May 24, 2013
United States of America, Plaintiff,
Aaron Harris, Defendant.
MEMORANDUM & ORDER
JOHN W. LUNGSTRUM UNITED STATES DISTRICT JUDGE
On September 28, 2007, defendant Aaron Harris pled guilty to conspiracy to distribute or possess with intent to distribute more than fifty grams of cocaine base. The factual basis of the plea agreement provided that Mr. Harris had admitted to agents after his arrest “that he had been distributing cocaine base for several years” and that although he did not know the total amount he had distributed, he “estimated it to be more than one kilogram.” In the petition to enter plea of guilty and order entering plea, Mr. Harris again admitted that he distributed “approx. 1 kg of cocaine base.” The presentence investigation report (PSR) filed with the court attributed more than 1.5 kilograms of cocaine base to Mr. Harris, triggering a base offense level of 36. Mr. Harris objected to that amount, contending that less than 1.5 kilograms of cocaine base should be attributed to him. At sentencing, the court sustained Mr. Harris’s objection without opposition from the government such that Mr. Harris’s base offense level was 34.

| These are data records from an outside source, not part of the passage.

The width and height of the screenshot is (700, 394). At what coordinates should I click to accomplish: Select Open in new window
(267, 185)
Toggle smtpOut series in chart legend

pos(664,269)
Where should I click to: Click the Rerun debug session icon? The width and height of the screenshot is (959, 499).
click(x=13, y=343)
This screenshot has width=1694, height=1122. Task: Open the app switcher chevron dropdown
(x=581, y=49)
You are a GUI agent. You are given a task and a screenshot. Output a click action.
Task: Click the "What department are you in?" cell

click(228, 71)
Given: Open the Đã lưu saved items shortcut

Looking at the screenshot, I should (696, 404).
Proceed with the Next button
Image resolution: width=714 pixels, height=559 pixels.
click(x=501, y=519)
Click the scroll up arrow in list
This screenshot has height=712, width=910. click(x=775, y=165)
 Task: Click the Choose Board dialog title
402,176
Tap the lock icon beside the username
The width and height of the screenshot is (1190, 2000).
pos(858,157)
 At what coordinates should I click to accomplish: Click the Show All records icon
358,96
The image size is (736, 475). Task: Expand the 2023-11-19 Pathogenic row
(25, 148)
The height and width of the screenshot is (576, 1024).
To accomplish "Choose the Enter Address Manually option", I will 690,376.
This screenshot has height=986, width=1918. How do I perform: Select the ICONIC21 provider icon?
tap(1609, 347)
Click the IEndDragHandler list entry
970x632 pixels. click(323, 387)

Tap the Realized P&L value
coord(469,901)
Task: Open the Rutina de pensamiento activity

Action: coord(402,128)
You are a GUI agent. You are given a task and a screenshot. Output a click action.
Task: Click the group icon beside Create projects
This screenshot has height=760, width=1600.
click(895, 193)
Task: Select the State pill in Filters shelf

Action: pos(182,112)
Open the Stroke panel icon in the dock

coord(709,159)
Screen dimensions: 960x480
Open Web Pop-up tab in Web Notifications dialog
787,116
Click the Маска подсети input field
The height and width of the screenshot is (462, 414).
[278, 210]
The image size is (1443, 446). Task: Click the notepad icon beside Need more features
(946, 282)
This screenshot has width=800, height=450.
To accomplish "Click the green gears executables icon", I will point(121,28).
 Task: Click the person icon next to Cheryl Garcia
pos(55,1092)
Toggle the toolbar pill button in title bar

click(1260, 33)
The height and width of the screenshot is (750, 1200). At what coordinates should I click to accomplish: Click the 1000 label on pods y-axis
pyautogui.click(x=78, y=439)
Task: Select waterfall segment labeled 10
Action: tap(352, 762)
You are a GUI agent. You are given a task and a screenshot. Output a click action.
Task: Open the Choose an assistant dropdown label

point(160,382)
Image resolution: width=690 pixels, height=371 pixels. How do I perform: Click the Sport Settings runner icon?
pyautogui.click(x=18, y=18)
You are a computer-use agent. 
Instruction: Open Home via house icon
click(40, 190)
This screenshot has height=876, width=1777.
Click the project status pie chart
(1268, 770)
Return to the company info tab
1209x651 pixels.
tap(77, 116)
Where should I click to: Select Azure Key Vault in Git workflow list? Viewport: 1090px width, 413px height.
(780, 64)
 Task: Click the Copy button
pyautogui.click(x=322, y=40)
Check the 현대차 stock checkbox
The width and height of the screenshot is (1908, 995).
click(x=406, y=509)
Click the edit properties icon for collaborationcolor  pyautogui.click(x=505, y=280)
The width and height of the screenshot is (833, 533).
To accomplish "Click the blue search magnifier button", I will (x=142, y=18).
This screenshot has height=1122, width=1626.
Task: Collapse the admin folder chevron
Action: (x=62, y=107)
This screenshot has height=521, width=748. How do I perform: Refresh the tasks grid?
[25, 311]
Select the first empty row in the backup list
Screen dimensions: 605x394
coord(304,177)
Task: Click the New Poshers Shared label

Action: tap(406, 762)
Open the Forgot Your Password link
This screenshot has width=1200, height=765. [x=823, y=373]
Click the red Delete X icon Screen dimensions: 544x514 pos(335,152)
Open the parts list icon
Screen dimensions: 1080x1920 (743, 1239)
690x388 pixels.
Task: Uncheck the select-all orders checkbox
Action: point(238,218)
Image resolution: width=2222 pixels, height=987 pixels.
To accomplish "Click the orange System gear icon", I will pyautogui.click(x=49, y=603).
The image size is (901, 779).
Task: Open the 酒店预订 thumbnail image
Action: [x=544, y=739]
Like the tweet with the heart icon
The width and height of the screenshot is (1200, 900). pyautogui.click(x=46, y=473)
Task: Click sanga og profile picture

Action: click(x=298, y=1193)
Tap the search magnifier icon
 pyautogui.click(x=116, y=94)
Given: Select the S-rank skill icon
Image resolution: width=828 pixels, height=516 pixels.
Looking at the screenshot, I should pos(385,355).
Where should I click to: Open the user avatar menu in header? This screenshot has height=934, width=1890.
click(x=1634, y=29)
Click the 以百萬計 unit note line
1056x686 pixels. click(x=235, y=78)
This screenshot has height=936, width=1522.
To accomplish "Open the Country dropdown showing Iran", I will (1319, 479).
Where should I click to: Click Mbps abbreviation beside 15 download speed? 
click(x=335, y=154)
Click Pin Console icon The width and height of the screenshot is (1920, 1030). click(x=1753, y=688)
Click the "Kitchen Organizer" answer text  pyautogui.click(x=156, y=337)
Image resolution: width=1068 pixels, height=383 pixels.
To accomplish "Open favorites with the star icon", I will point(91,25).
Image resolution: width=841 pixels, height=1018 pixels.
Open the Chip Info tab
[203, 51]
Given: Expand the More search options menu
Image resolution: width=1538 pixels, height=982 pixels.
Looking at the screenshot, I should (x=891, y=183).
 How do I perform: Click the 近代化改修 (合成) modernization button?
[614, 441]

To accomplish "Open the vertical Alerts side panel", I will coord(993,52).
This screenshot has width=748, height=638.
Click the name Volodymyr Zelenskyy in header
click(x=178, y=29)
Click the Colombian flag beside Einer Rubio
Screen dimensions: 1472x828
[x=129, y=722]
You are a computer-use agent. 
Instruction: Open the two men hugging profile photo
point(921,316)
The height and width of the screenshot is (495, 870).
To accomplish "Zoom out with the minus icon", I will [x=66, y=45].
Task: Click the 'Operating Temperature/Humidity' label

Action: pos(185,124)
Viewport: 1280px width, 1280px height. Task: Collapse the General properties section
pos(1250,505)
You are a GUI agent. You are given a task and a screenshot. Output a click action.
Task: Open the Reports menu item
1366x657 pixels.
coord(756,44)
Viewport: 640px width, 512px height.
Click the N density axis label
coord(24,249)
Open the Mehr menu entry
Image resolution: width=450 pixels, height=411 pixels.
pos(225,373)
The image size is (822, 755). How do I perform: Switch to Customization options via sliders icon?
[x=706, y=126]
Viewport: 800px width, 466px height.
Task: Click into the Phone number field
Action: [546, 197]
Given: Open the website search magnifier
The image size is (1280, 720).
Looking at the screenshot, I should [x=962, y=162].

Mr. Harris now moves the court pursuant to 18 U.S.C. § 3582(c)(2) and 28 U.S.C. § 2255 for a reduction in his sentence based on Amendment 750 and his counsel’s failure to stipulate to or request that the court determine a fixed quantity of cocaine base attributable to Mr. Harris so that Mr. Harris could avail himself of prospective amendments to the drug quantity tables. He contends that the court should now attribute less than 840 grams of cocaine base to Mr. Harris and adjust his base offense level to 32 based on the revised drug quantity tables. As explained below, the motion is denied to the extent it is based on 18 U.S.C. § 3582(c)(2) and is dismissed to the extent it is based on 28 U.S.C. § 2255.
As an initial matter, the government requests that the court enforce the “waiver of collateral attack” executed by Mr. Harris in his plea agreement, as it did when Mr. Harris previously moved for a reduced sentence under Amendment 709. Amendment 709, however, took effect prior to the date of Mr. Harris’s sentencing. In contrast, Amendment 750 took effect more than 3 years after Mr. Harris’s sentencing. The court, then, declines to find that Mr. Harris has waived his right to file the motion at issue here on the grounds that Mr. Harris could not knowingly and voluntarily waive his right to seek a sentence reduction under Amendment 750, which was not promulgated by the Sentencing Commission until 2011. United States v. St. James, 2013 WL 1345152, at *3 (N.D. Cal. Apr. 2, 2013); United States v. Penn, 2012 WL 3017865, at *3-4 (W.D. July 23, 2012) (a motion to modify a sentence pursuant to 3582(c) based on a retroactive change in the Guidelines is not a “collateral attack” on a conviction or sentence as traditionally understood; finding no waiver of right to seek reduction of sentence).
That being said, to the extent Mr. Harris’s motion is made pursuant to 28 U.S.C. § 2255, the motion is dismissed as untimely. A defendant’s § 2255 motion is governed by the Antiterrorism and Effective Death Penalty Act (“AEDPA”), which establishes a one-year limitations period for federal prisoners seeking habeas relief. Under 28 U.S.C. § 2255(f), a criminal defendant may file a habeas petition one year from the latest of four circumstances:
(1) the date on which the judgment of conviction becomes final;
(2) the date on which the impediment to making a motion created by governmental action in violation of the Constitution or laws of the United States is removed, if the movant was prevented from making a motion by such governmental action;
(3) the date on which the right asserted was initially recognized by the Supreme Court, if that right has been newly recognized by the Supreme Court and made retroactively applicable to cases on collateral review; or
(4) the date on which the facts supporting the claim or claims presented could have been discovered through the exercise of due diligence.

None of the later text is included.